- **Exercise details**
Only the lines holding the string "Select" are needed; copy each of them from the data.

- **Provided data**
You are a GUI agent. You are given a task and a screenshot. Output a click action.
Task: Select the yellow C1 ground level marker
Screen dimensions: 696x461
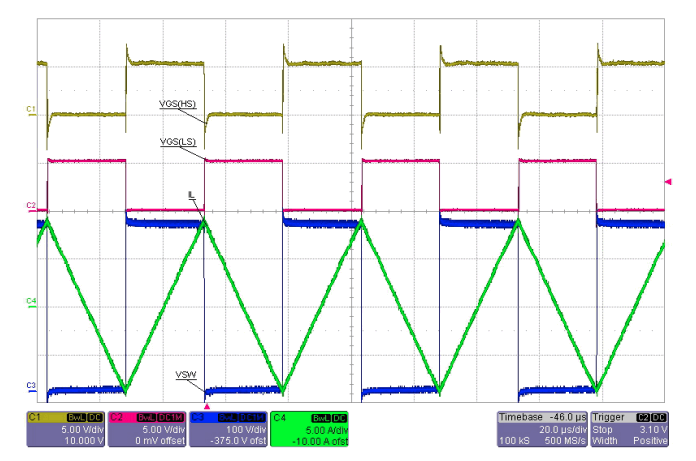[x=31, y=111]
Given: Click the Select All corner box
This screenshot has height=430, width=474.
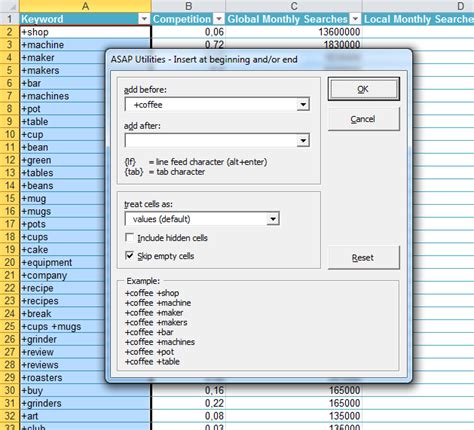Looking at the screenshot, I should click(9, 6).
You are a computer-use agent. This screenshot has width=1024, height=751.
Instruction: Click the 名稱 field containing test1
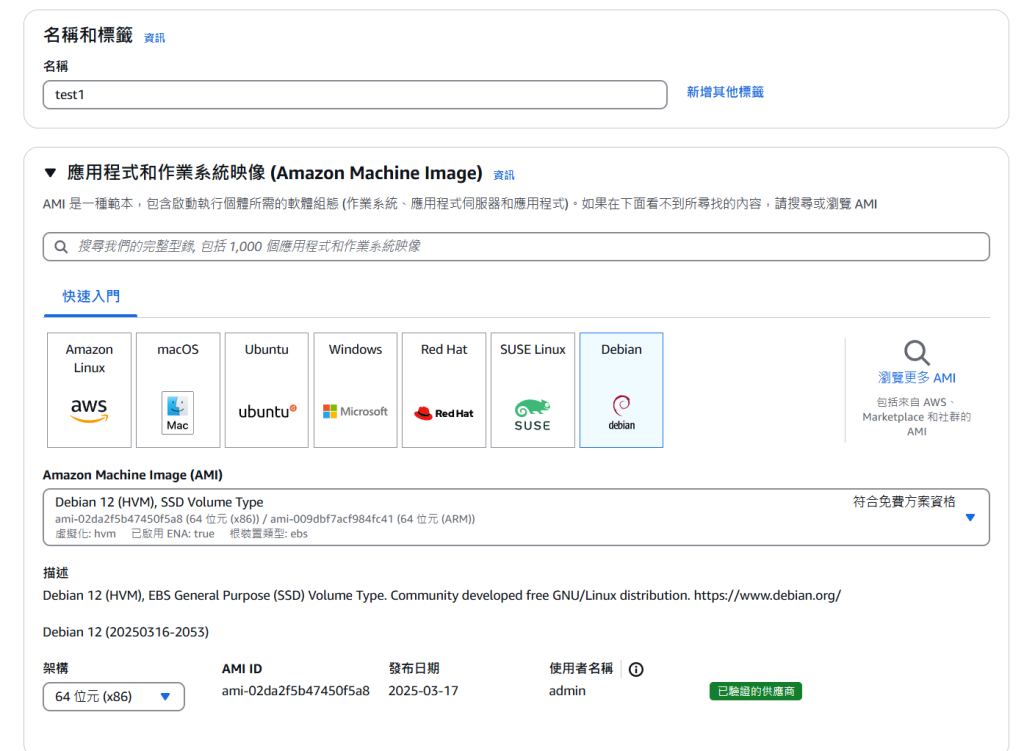[355, 94]
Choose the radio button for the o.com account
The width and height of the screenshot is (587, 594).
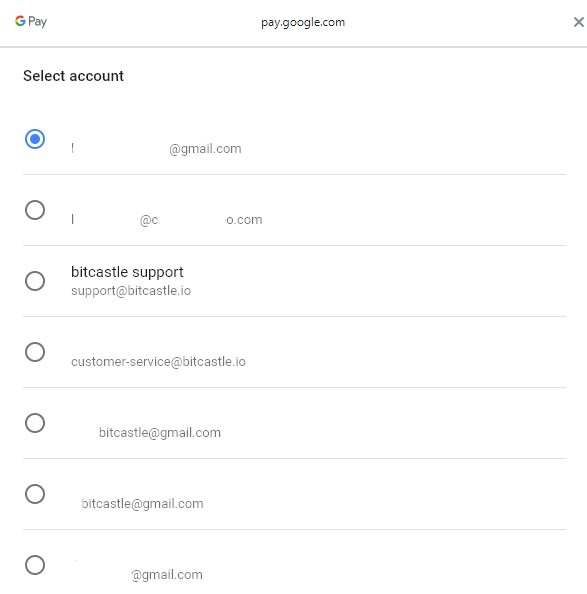tap(35, 210)
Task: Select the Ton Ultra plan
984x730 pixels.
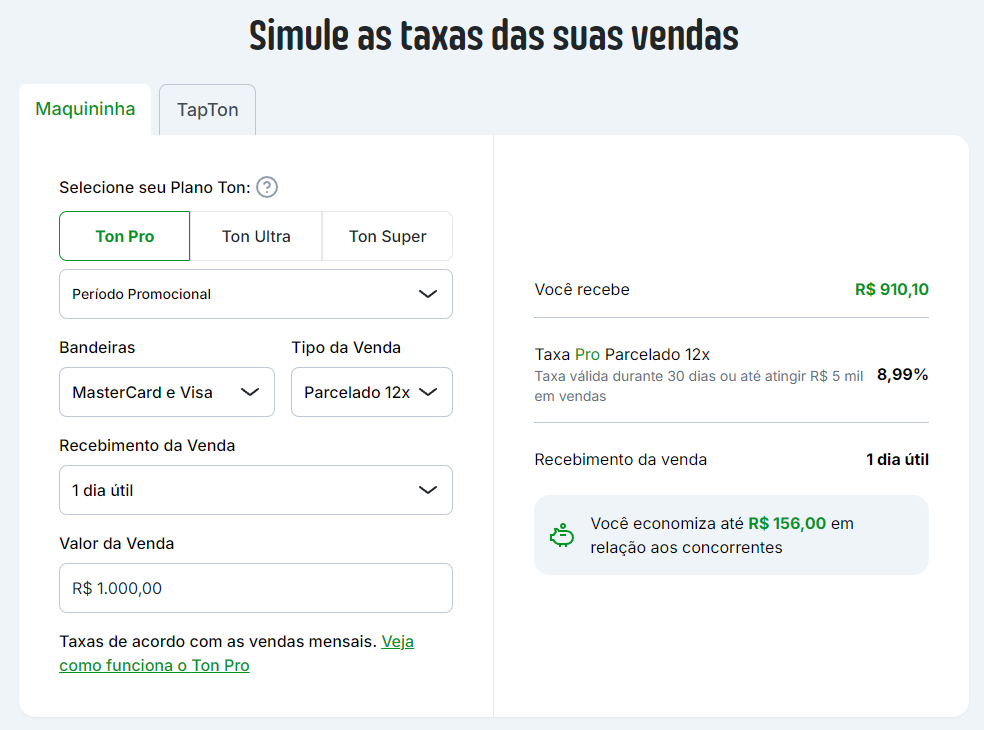Action: pyautogui.click(x=256, y=236)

- **Written solution**
Task: Select the yellow C1 ground level marker
Given: Click the Select All corner box
Task: Select the Ton Ultra plan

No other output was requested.